- _SUPPLIED MATERIAL_
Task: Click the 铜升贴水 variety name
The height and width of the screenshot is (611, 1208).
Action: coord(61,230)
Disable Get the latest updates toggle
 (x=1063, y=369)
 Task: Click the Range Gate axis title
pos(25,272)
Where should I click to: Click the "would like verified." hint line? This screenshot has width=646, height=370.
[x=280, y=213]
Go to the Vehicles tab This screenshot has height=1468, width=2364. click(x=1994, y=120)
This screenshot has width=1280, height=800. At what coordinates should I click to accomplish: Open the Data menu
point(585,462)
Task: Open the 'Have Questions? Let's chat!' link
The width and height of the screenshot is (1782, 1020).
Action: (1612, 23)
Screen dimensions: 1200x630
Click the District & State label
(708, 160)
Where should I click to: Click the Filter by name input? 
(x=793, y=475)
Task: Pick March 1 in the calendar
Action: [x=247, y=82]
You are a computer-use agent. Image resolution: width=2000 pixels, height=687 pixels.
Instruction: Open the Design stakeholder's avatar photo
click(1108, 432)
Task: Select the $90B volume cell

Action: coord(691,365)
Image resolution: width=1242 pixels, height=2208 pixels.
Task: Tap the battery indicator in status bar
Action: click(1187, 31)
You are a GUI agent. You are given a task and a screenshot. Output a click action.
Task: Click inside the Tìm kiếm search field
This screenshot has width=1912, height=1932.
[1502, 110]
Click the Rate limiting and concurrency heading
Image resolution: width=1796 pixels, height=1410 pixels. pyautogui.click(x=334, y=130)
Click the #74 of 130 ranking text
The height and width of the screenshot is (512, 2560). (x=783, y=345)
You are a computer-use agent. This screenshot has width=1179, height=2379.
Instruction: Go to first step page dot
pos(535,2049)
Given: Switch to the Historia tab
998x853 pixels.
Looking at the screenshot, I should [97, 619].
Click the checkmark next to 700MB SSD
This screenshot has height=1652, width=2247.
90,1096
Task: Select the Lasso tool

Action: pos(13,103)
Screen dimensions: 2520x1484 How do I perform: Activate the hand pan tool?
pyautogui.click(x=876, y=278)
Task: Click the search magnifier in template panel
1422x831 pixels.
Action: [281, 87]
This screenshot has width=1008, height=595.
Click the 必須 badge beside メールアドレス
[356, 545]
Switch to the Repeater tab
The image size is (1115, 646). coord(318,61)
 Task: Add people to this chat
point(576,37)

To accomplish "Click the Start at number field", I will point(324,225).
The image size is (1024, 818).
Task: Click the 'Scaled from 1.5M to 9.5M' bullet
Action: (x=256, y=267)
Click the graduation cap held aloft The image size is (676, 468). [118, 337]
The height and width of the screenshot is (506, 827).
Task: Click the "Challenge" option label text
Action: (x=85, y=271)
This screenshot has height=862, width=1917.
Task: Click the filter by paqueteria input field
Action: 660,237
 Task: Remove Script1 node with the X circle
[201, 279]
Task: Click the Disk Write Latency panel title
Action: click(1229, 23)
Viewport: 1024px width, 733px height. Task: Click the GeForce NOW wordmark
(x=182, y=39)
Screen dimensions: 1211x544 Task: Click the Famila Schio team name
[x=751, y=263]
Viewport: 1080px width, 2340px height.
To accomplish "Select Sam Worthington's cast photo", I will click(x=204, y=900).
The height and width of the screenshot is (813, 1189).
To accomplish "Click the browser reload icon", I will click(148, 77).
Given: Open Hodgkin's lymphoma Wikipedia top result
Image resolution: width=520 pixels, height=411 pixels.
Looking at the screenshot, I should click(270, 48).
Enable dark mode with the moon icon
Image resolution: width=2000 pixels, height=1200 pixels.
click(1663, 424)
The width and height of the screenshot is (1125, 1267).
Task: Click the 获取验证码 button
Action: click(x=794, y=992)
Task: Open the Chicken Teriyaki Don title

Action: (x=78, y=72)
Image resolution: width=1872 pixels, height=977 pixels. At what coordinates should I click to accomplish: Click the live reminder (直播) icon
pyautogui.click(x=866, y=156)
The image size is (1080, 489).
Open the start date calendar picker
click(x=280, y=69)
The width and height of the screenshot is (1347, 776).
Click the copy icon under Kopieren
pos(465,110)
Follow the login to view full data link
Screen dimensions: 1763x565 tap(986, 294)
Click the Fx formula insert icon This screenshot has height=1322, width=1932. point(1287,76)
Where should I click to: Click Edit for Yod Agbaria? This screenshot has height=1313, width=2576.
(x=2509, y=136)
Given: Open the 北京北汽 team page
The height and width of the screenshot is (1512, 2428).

- _GOAL OF THE EXERCISE_
Rewrite everything from the start of the rows down to the line containing "point(585,462)", swapping "Vehicles" for "Settings" and leaving all else unchanged.

- _TASK OUTPUT_
Task: Click the 铜升贴水 variety name
The height and width of the screenshot is (611, 1208).
Action: coord(61,230)
Disable Get the latest updates toggle
 (x=1063, y=369)
 Task: Click the Range Gate axis title
pos(25,272)
Where should I click to: Click the "would like verified." hint line? This screenshot has width=646, height=370.
[x=280, y=213]
Go to the Settings tab This screenshot has height=1468, width=2364. click(x=1994, y=120)
This screenshot has width=1280, height=800. At what coordinates should I click to accomplish: Open the Data menu
point(585,462)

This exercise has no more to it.